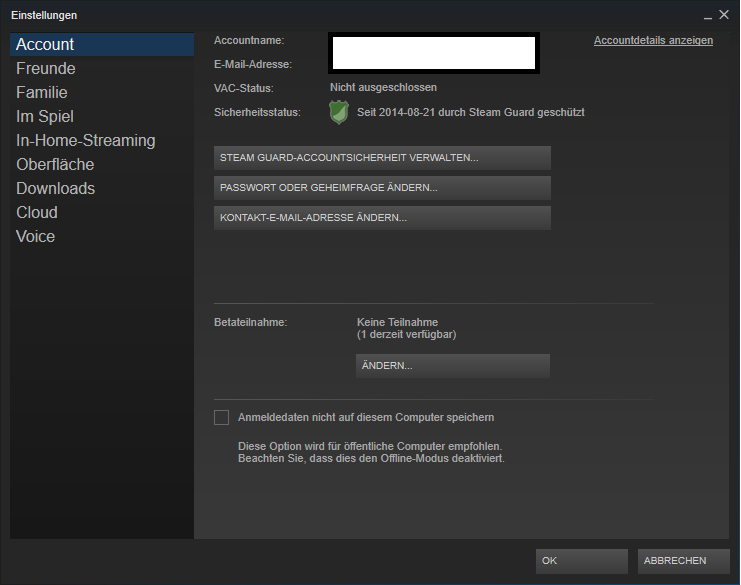Close the Einstellungen window
The height and width of the screenshot is (585, 741).
724,15
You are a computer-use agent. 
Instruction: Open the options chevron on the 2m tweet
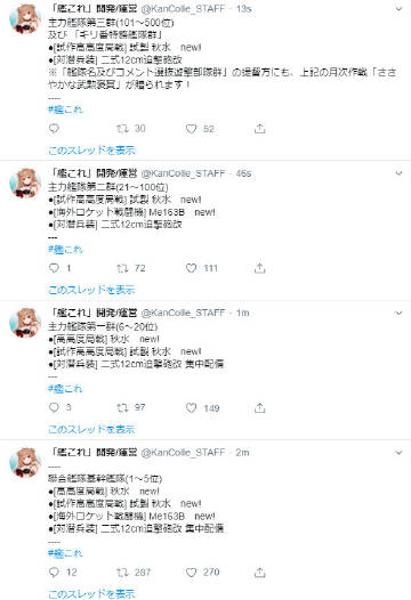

* Description of the task:
Any picture in the listing is to be omitted. Return exactly the lines from the one containing "You are a computer-use agent." through its last line, both included, and only those.

* Solution for this task:
You are a computer-use agent. 
Instruction: Open the options chevron on the 2m tweet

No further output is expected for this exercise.